Your time has come to speak about your business – in front of your leads or mastermind group. It’s a chance to highlight your business in a way that might inspire action by others on your behalf. If you nail it, people will make an effort to help you succeed. If you biff it, they will simply forget the 20 minutes you stole from them.
It’s your turn to talk to the group next week. What should you talk about?
The culture of every group is unique, so the first step is to seek guidance from the moderator. What is the purpose of your spotlight? Is it to simply talk about your services? Are you supposed to share a challenge or marketing strategy? Make sure your remarks are appropriate to the opportunity.

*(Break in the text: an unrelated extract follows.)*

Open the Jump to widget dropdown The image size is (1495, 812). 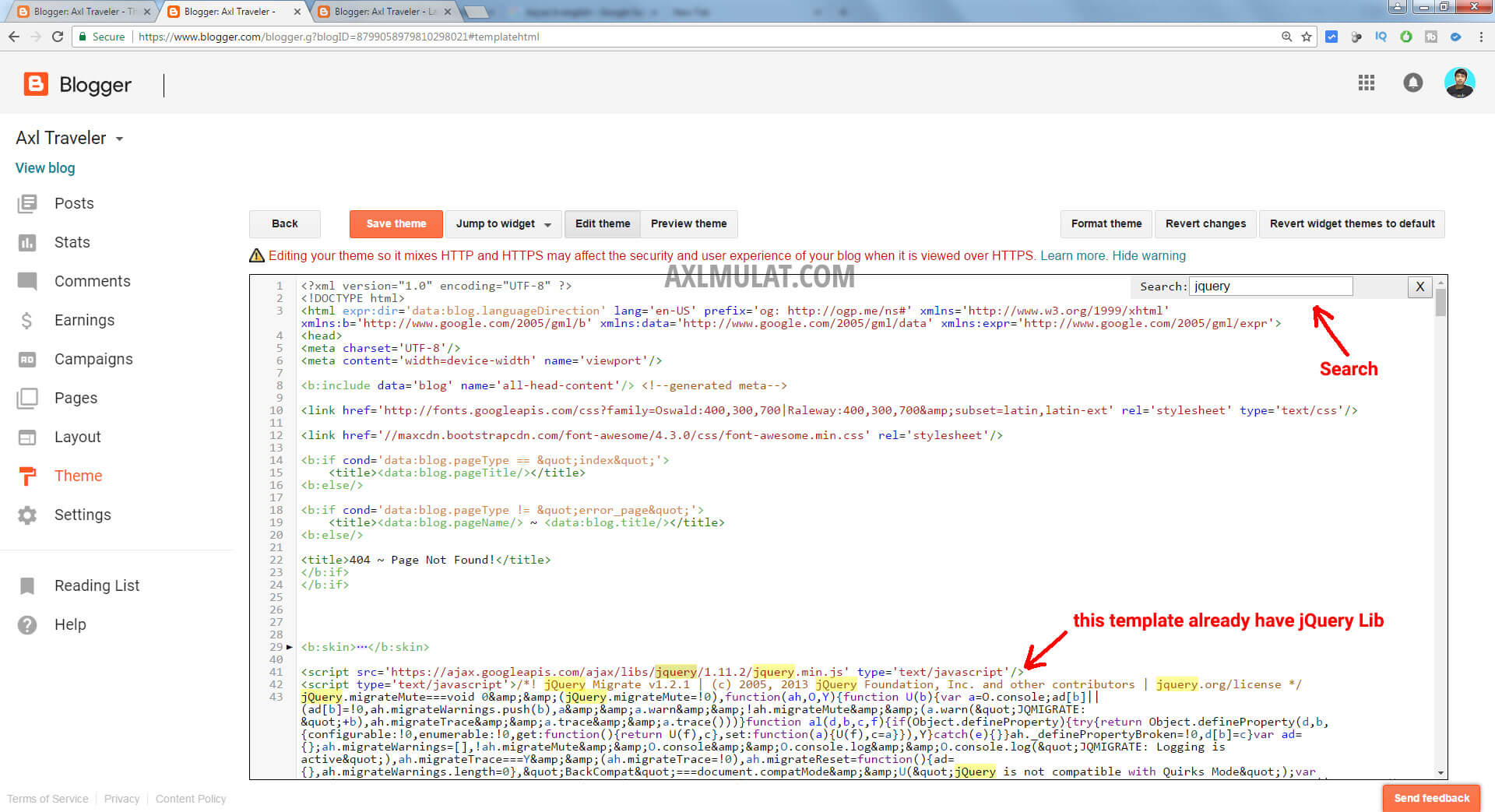pos(503,224)
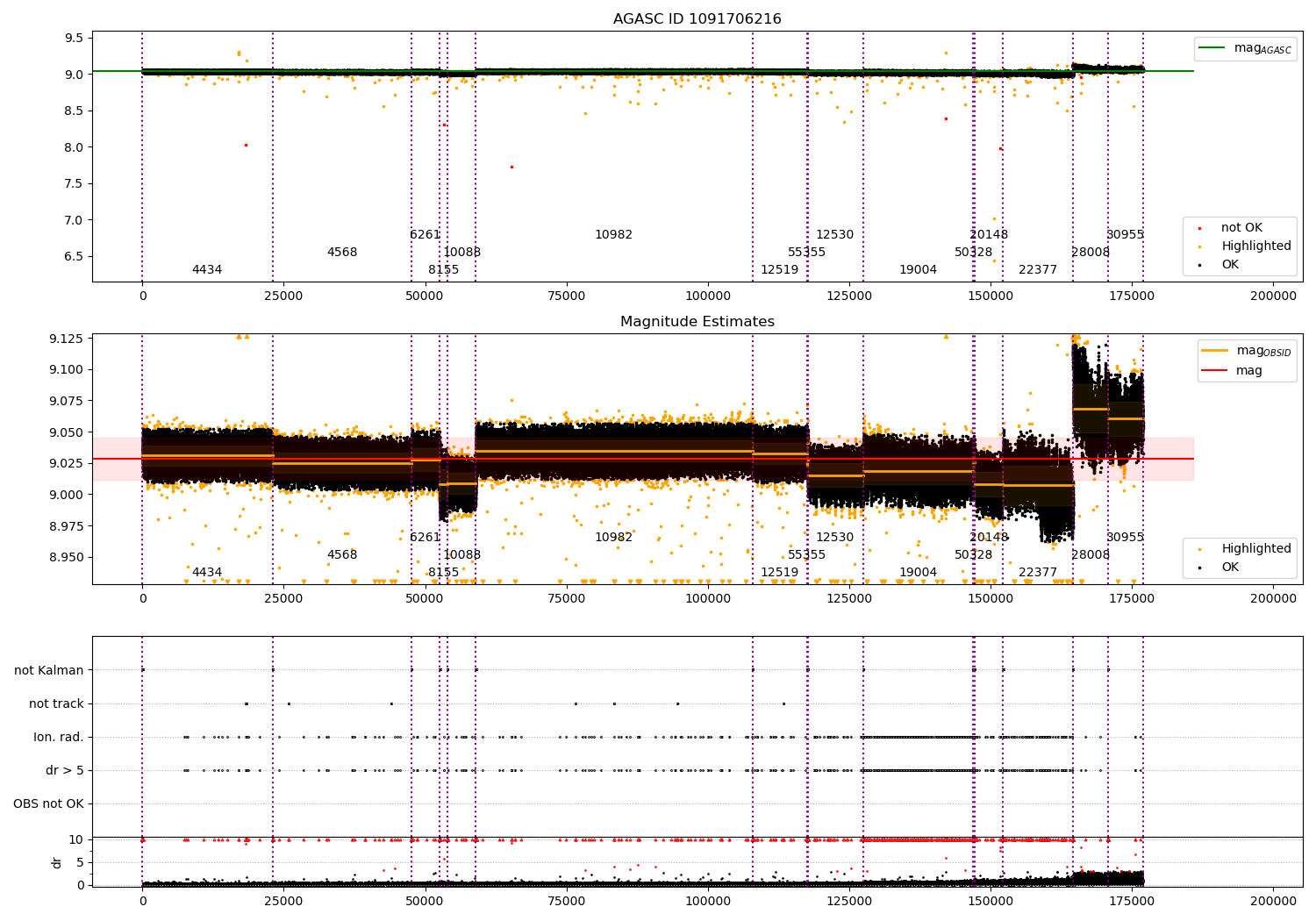Click the AGASC ID 1091706216 title
Screen dimensions: 1316x921
[x=697, y=19]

If you’re struggling with things to include, consider these ideas.
What new products are you offering? People may think they know what your business does, but do they know about the new stuff you’re doing? Is there a product area or line that needs more market share? Bring samples. Offer a discount for folks to give it a try. It’s like grade school “show and tell” on a greater scale.
Who is your ideal customer? The fellow members of your group have vast networks of contacts, customers, and friends, but they won’t spend their social capital if a referral will be a poor fit. That wastes everyone’s time. Give a specific profile of a best-fit customer. Is it a consumer or a business? What sort of business? What frustration is this person feeling? What does your ideal customer value the most – speed, price, quality, or start-to-finish guidance? If you’re the fastest and cheapest, then say that. If you’re all about industry-leading results at a slightly higher price point, say that.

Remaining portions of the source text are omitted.